Wohnungslosenhilfe Stiftung to Huus sucht Privatvermieter
Wie groß der Druck ist, verraten die Zahlen: In Hamburg haben 50.000 Menschen keine Wohnung, etwa 48.000 Menschen sind in Unterkünften untergebracht, dazu kommen geschätzt 2000 bis 3000 Obdachlose. Aktuell verschärft sich die Lage derart, dass die Sozialbehörde die Bezirke im Notfall darauf vorbereitet. Migranten auch in Zelten in öffentlichen Parks und Festplätzen unterzubringen.

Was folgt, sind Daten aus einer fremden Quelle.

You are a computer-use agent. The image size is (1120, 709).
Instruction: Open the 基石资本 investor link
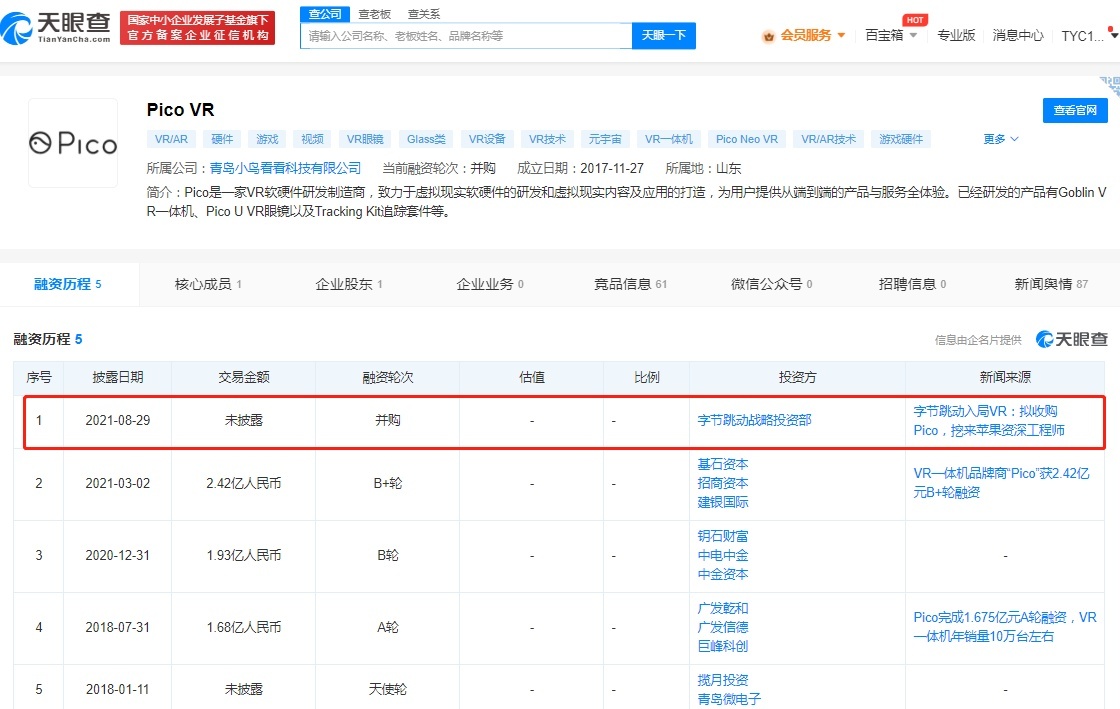click(723, 464)
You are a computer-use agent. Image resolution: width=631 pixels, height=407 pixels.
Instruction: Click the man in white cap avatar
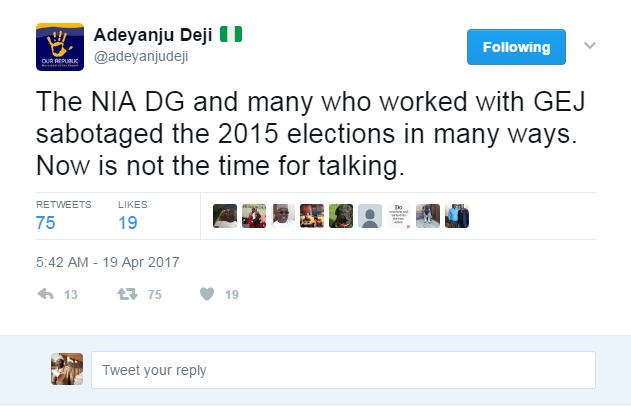283,216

Dabei hat sich die Stiftung to Huus nicht ausschließlich, aber vermehrt auf die Fahnen geschrieben, Flüchtlingsfamilien nach vielen Jahren in Erstunterkünften oder Containern in Mietwohnungen zu bringen. Karina Korth macht klar: „Wir vermitteln nur die mit Bleiberecht, abgeschlossenen Asylverfahren und auch Deutsche.“ Zumeist sind es Menschen aus Afghanistan, Syrien, Ghana und Eritrea, die auch mal fünf bis acht Jahre wenig bis keine Privatsphäre aushalten mussten.
Lotsenhilfe von Beginn an für ein Jahr
Die Stiftung to Huus preist ihre Vorzüge privaten Vermietern sehr selbstbewusst an. Petra Diehl spricht gar von einem „Rundum-Sorglos-Paket für Vermietende“. Interessierte Vermieter können ein Wohnungsangebot mit Exposé an die Stiftung im Weidenbaumsweg 3 schicken, auch eine telefonische Kontaktaufnahme unter 0156/78 15 73 25 ist möglich. Im Gegenzug kommt ein Angebot mit drei Haushalten von der Warteliste, mit allen Informationen wie Herkunftsland, Familiengröße und weiteren Auskünften.
Findet ein Besichtigungstermin in einer der Wohnungen statt, ist immer ein Wohnungslotse dabei, der die neuen Mieter ein Jahr lang betreut und begleitet – von der Schlüsselübergabe bis zur Anmeldung bei Versorgungsunternehmen. Und: „Die letzte Entscheidungskraft bleibt immer beim Vermieter“, hält Karina Korth unumstößlich fest. Denn die können auch die Zielgruppen benennen, die sie sich in ihren Räumen vorstellen können oder die sie auch ausschließen.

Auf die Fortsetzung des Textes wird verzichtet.